Trudności nie kończą się na niedoborach wody i ogromnych potrzebach rosnącej populacji. Nie mniej istotna jest kwestia zanieczyszczenia wody. Każdego roku do rzek na całym świecie odprowadzane są setki kilometrów sześciennych ścieków. Wiele rzek i strumieni jest zanieczyszczonych od źródła do ujścia. W krajach rozwijających się prawie każda większa rzeka jest zanieczyszczona. W krajach uprzemysłowionych ścieki stanowią mniejszy problem, ale za to rzeki i wody gruntowe zatruwane są toksycznymi chemikaliami, takimi jak substancje znajdujące się w nawozach sztucznych. Choć środki ochrony roślin występują w wodach w niezbyt wielkiej ilości, są bardzo toksyczne i są stawiane w pierwszym rzędzie niebezpiecznych zanieczyszczeń wód.

Niemal na całym świecie kraje nadmorskie odprowadzają nieoczyszczone ścieki do płytkich wód przybrzeżnych, co powoduje duże zanieczyszczenie plaż.

Jeszcze w 1986 r. pewne przedsiębiorstwo masowo wylewało do Renu związki trujących metali, barwniki i nawozy sztuczne. W Londynie jeszcze 30 lat temu woda pitna zawierała pasożyty.
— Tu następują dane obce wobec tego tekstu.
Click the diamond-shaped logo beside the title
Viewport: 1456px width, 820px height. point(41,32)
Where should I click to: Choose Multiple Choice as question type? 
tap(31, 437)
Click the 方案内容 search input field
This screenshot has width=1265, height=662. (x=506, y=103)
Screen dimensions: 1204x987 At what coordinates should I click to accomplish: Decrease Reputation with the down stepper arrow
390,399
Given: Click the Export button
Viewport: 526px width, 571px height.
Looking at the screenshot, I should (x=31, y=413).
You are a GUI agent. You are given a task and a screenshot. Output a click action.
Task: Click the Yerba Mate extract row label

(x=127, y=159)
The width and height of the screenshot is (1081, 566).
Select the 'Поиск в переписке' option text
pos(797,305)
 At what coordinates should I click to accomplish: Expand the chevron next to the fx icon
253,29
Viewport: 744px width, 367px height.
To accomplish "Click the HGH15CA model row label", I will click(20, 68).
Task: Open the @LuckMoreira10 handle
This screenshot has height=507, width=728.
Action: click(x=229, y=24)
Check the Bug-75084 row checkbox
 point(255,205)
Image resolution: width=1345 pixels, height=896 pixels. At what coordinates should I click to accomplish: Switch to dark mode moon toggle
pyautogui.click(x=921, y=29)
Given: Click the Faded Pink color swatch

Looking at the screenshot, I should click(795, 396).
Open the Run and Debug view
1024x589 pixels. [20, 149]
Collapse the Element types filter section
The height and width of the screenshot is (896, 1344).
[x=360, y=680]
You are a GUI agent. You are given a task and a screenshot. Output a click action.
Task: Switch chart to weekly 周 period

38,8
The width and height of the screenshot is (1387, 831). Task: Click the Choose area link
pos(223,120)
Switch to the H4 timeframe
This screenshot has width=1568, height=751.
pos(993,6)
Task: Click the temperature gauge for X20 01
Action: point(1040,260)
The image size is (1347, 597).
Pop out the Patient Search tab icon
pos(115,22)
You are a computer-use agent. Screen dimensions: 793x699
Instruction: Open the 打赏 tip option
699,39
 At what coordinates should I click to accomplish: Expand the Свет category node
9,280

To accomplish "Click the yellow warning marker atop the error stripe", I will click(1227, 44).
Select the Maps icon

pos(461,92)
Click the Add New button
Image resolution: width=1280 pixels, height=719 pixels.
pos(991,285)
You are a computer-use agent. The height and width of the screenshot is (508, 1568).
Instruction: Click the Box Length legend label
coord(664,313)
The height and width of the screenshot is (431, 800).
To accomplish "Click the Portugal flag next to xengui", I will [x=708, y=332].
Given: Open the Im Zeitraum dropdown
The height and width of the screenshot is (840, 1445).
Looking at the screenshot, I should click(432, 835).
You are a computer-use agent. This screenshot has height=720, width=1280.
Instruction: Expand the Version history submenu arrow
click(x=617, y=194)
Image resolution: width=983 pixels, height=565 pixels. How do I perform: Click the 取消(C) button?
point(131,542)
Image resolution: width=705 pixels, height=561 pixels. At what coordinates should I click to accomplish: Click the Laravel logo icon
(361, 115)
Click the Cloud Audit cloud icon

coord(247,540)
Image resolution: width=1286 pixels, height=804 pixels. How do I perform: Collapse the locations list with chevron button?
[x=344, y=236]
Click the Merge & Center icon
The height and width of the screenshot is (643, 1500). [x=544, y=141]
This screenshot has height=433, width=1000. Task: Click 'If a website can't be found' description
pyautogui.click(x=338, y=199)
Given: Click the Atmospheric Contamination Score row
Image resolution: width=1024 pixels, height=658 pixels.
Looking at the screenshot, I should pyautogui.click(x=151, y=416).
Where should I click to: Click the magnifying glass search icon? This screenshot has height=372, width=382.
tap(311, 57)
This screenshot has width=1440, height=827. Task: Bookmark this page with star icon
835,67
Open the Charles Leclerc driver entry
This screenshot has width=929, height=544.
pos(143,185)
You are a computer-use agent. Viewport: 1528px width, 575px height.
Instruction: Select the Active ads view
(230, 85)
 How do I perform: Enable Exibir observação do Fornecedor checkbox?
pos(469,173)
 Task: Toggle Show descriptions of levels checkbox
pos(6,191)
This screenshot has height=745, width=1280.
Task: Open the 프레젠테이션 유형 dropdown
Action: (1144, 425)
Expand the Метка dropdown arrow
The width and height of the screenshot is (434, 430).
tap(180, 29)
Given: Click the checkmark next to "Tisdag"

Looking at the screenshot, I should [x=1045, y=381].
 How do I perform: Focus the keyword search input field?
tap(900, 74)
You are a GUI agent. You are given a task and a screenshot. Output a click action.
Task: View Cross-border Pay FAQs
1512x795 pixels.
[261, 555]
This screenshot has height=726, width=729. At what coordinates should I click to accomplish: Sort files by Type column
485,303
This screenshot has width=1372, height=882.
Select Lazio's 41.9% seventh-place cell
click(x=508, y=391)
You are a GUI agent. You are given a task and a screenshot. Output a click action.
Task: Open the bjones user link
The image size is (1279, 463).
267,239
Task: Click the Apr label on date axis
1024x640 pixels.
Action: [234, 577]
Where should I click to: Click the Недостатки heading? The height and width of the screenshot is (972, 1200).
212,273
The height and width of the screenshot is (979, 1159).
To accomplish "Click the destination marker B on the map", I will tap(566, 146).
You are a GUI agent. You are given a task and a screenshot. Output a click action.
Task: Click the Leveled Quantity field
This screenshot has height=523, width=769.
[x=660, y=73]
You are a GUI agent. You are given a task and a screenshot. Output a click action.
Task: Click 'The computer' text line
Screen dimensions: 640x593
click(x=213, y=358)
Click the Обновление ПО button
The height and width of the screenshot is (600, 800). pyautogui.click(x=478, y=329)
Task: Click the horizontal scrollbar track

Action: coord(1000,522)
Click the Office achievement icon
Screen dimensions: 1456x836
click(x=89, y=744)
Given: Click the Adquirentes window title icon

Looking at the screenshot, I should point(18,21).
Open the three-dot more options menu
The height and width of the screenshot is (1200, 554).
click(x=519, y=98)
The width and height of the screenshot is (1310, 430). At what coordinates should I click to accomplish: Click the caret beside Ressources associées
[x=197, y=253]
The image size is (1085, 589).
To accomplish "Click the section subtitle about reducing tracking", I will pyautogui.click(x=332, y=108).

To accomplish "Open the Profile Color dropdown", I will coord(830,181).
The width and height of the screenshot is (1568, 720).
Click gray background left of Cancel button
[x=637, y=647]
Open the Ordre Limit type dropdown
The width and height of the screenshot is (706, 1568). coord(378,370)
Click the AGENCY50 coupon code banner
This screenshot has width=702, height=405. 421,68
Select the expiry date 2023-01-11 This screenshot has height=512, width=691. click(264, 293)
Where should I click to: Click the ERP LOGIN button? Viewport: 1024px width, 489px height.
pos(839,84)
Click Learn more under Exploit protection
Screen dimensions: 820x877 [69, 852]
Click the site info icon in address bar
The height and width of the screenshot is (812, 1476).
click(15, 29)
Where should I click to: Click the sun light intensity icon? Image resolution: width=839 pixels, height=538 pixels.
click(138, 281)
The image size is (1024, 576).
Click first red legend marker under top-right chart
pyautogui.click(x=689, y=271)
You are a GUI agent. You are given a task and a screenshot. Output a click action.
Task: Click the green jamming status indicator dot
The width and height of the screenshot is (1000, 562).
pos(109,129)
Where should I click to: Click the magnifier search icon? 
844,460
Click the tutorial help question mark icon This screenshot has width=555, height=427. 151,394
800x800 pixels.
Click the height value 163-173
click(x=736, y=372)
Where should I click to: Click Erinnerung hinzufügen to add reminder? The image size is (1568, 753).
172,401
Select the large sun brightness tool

Nasza Wisła do niedawna niosła w kierunku Gdańska tak wielkie ilości trujących i powodujących korozję związków chemicznych, że woda nie nadawała się nawet do chłodzenia maszyn w fabrykach.

Według badań amerykańskiej Agencji Ochrony Środowiska prawie połowa rzek, jezior i strumieni w USA jest zanieczyszczona lub zagrożona zanieczyszczeniem. W Trzecim Świecie zanieczyszczenia wody pitnej powodują cholerę, tyfus, czerwonkę i biegunkę. Epidemia cholery w Peru, w roku 1991, spowodowana była zanieczyszczeniami. Według ONZ cztery na pięć powszechnie występujących chorób w Trzecim Świecie ma swoje źródło w skażeniu wody pitnej lub w braku urządzeń sanitarnych. Choroby przenoszone drogą wodną są tam przyczyną 25 tys. zgonów dziennie.

Środowiska wodne zagrożone są wszędzie, szczególnie w strefach umiarkowanych. Na przykład, zachwianie równowagi biologicznej rzek w południowo-zachodnich stanach USA spowodowały wyginięcie co najmniej 6 gatunków ryb i zagrożenie 13, co stanowi prawie 20 proc. fauny ichtiologicznej na tym obszarze. Największymi zagrożeniami dla wody w Polsce są ? oprócz zanieczyszczeń – także obniżanie się poziomu wód gruntowych oraz zanikanie naturalnych zbiorników i cieków wodnych. A trzeba pamiętać, że woda jest jedynym surowcem, którego nie można zastąpić żadnym innym.